Phishing is a social engineering technique where a malicious person sends an email, text or instant message that looks and sounds legitimate in order to compel users into taking a specific action. Many phishing attempts are designed to lure users into providing confidential information such as a username, password, social security number, bank account number or a PIN. One of the most common methods of phishing is via email. A phishing email may ask a user to click on a link to verify their account information, open an attachment to view an e-card, document, or message, or verify their username and password by replying to the email. The following are clues of some common characteristics associated with phishing emails:
  • The email is addressed to a generic recipient.
  • The email projects urgency, prompting the user for immediate action.
  • The email contains an embedded link behind another link or text.
  • The email subject line is uninformative and doesn’t reflect the message content.
  • The email doesn't include an informative signature.

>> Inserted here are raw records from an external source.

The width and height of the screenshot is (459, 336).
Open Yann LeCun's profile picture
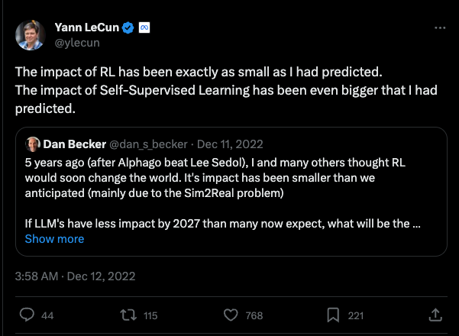(30, 35)
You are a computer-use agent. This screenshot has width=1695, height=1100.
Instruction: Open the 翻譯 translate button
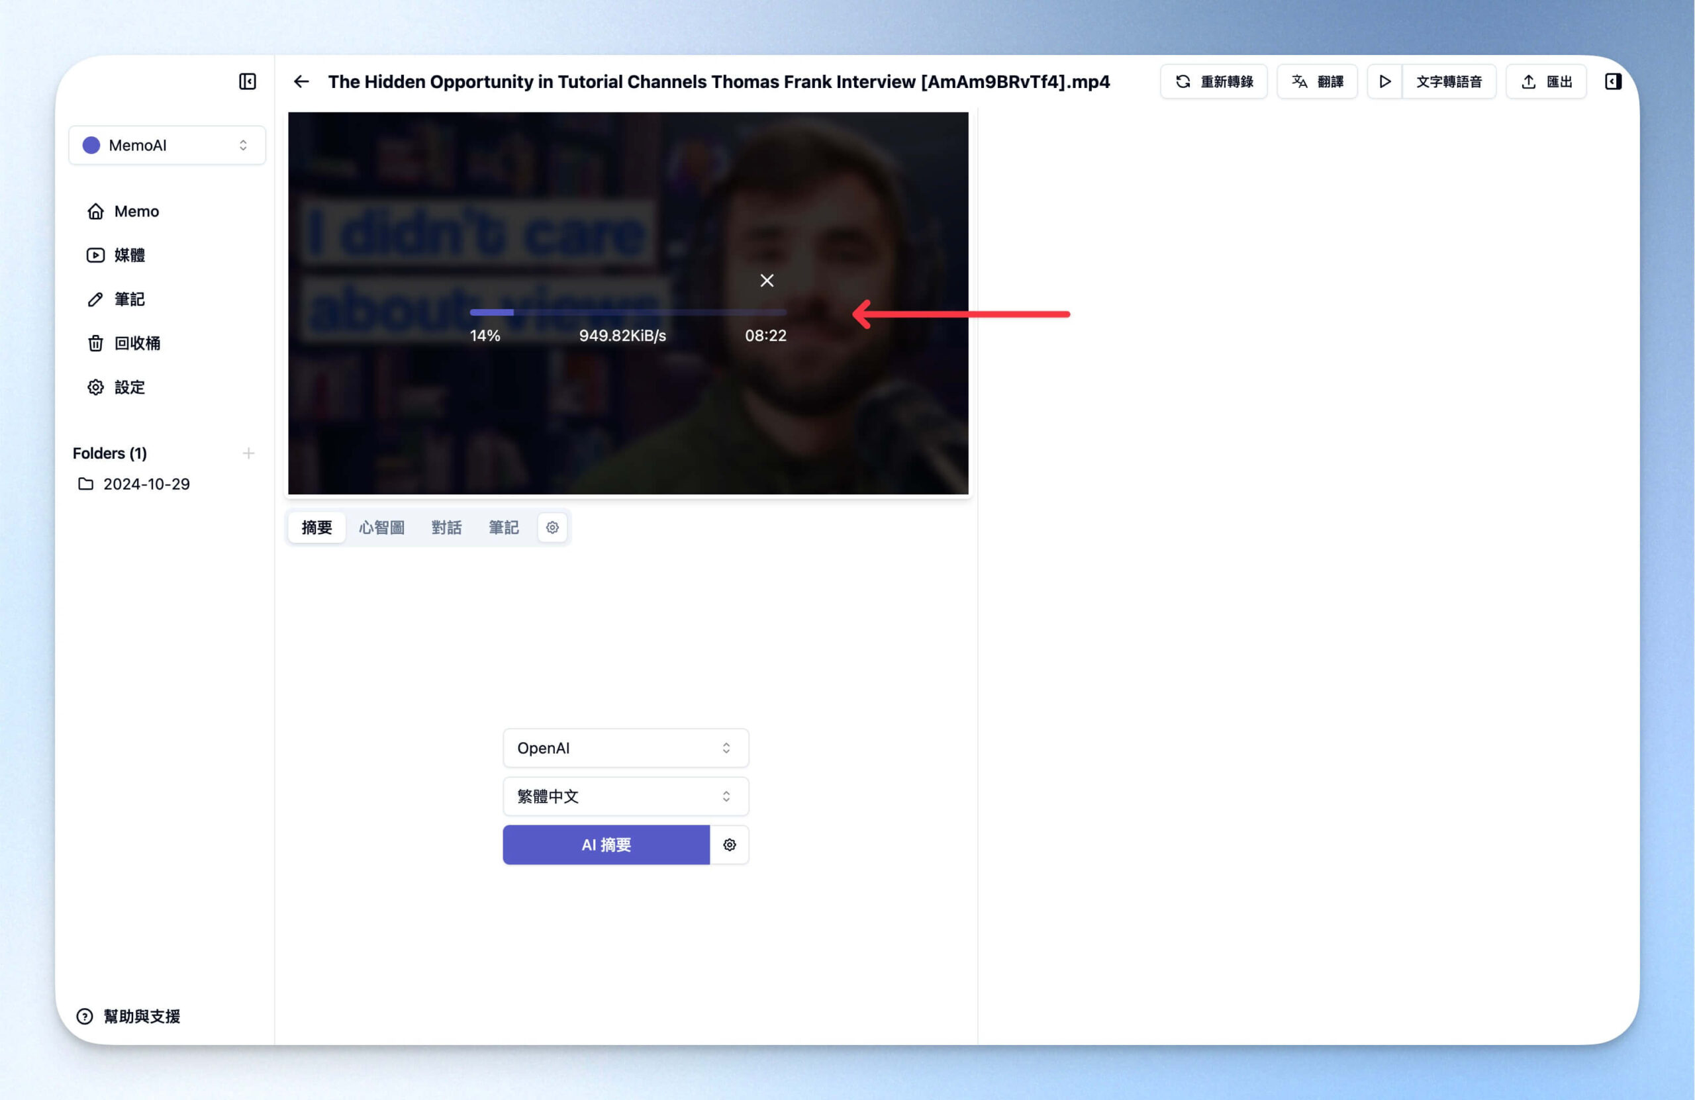(1317, 81)
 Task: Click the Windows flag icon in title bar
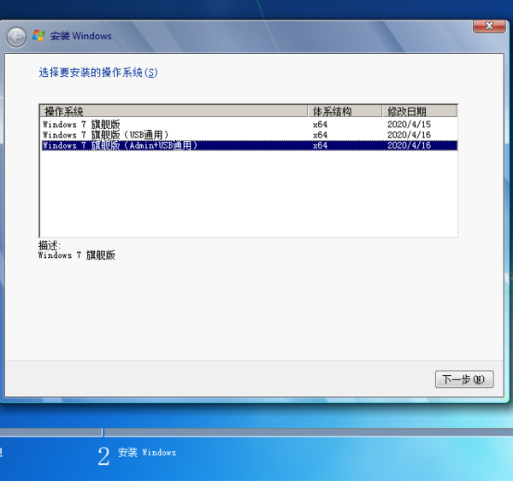[x=38, y=36]
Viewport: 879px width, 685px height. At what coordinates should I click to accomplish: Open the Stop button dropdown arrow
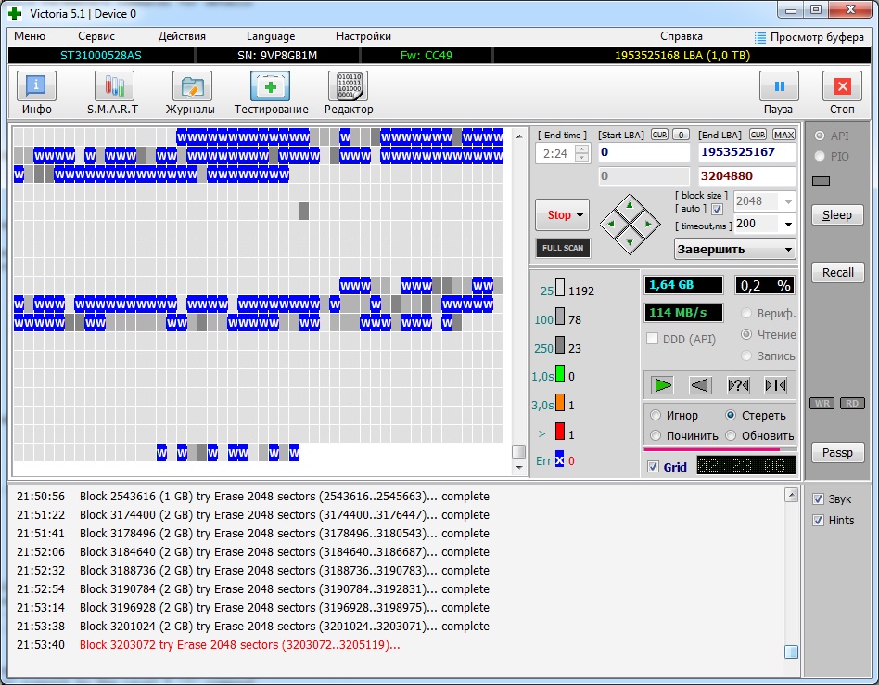pos(581,215)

  • The email prompts you for username and password or other sensitive information.
  • A phishing message may include misspelled words, grammatical errors, or confusing information.

To avoid falling victim to a phishing attack:

  • Use caution when opening unsolicited email messages.
  • Avoid clicking on unsolicited web links found in email messages.
  • Avoid sending or filling in forms with sensitive information before checking a website security;
    • The use of https:// protocol.
    • Secure icon (lock or key) at the right bottom of the website.
    • Pay attention to the domain name, the name of the website and the extension (e.g.
    • Pay attention to your Passmark (e.g. the image you select when you set up an online banking account).
  • Type the address of your bank or financial firm on the address bar yourself and then book mark it.
  • Wait. Phishing websites on average do not exist for more than three days according to the Anti Phishing Working Group (APWG).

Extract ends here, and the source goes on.